After a near eternity of twisting my way up a snake of a road, I happened upon FM 1863, a fork in the road that could take me back towards my car (albeit the long way) or on a shorter jaunt into New Braunfels. Because I needed to replenish my fluids, I opted for the latter in order to pop into the first gas station I came across and get what I needed to make my way back, like a dog: Head hung low, tail between its legs.
FM 1863 blasts down a hill into the outskirts of New Braunfels near Landa Park on a 5-lane stretch of some of the smoothest pavement this side of NASCAR. It was on this stretch I descended towards the Shell station that would serve as my salvation for not only fluids but also company: There were other cyclists congregated, ready to resume the ride back home.
After a quick refill of both bottles, I managed to bolt out of the gas station in time to mount my bike and catch up with this slower-moving pack of cyclists for the ride back home. Here I would learn about the two groups to leave on weeknight rides (the “A” group left first and had an average speed in excess of 20 miles per hour, regardless of terrain, while the “B” group left a bit later and was a bit more lackadaisical; it would take me another almost a full year to work my way up being able to hang with the “A” group) and assorted other nuggets of knowledge needed for surviving group bike rides. I would also meet Laura and her husband JF for the first time. Their company and mentorship would guide me over thousands of miles and hundreds of hours on two wheels, on road and off.
Turns out there’s a lot to know about riding a bike, at least in the group environment. And while this first group ride I went on some twenty years ago remains fresh in my mind, as though it happened recently, there are other impressions left elsewhere on me, in me that are even fresher, even stronger. The disclaimer given on group rides (organized or not) is that it is incumbent on the cyclist to know his/her way; he/she needs to know what they are doing. And, sure, that makes sense: We all need to have some semblance of responsibility. But that’s not entirely how I choose to roll.
Since getting dropped on that ride, I’ve managed to work my way up to being a somewhat decent cyclist (note: I still get dropped by the countless cyclists in the area who are so much faster than me) through hours on the bike, outdoors & in, as well as cross training with weights, running, and rowing. Since getting dropped on that ride, I’ve made it a mission to, when on a group ride, to ensure I know if someone who intentionally or inadvertently takes off with a group that’s faster than they’re used to riding that they know where they’re going, they know what they’re doing. Since getting dropped on that ride, I’ve become somewhat of a super domestique, a workhorse for others in the peloton to help bridge gaps between groups of riders, to help those who would otherwise be lost and suffer along the road alone. Doing so has garnered respect from fellow riders while expanding the circle of those I call friends and fellow riders. Indirectly, getting dropped on that ride put into motion a chain of events, a series of relations that would lead me to meeting the woman who would agree to marry me.

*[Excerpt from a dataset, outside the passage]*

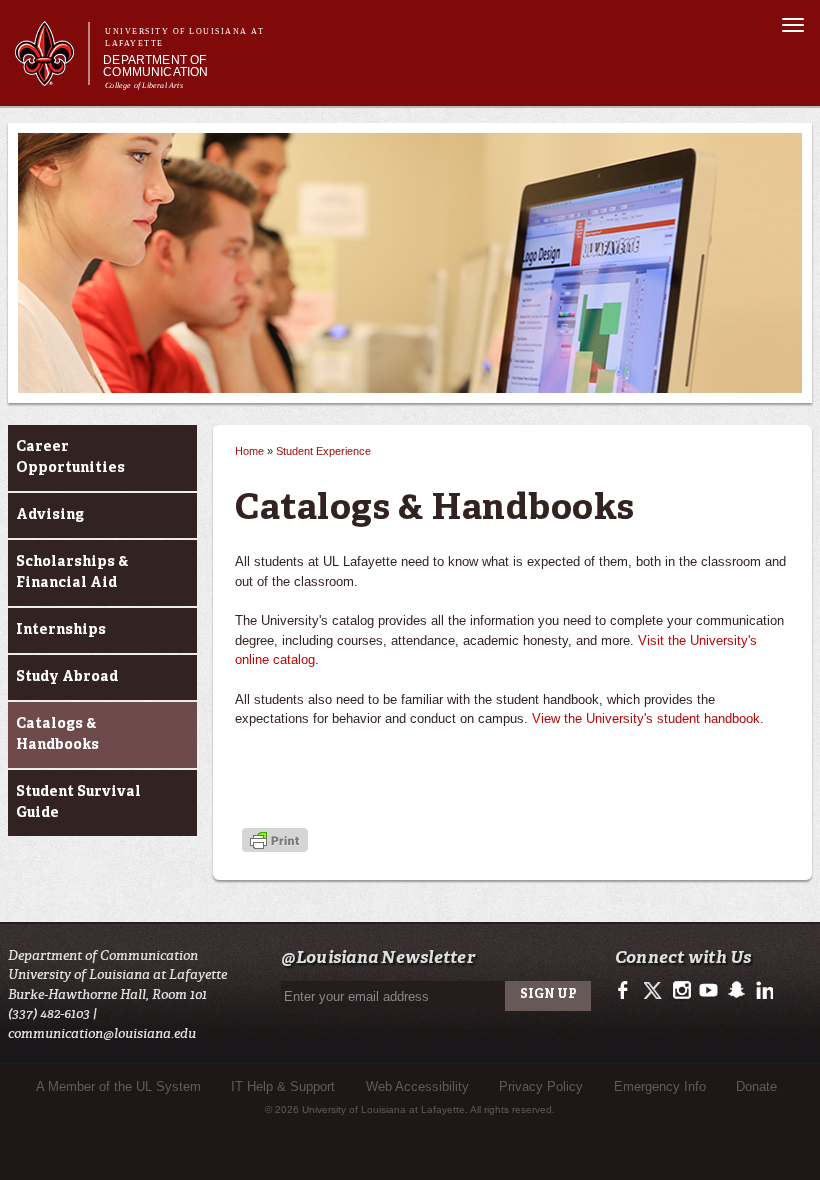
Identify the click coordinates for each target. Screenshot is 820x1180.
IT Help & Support (283, 1086)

There have been adventures. There has been heartache. And since she’s developed MS and can no longer ride or run or even keep pace with daily activities so many of us take for granted, getting dropped on that ride has fortified in me the fortitude to do what I must so that she doesn’t get dropped.
I attempt to take the same tack with my students at school, serving as domestique to get them what they need, readying them for their turn to pull at the front, so we can all make it through the months that make up the school year and not get dropped in the race that is life.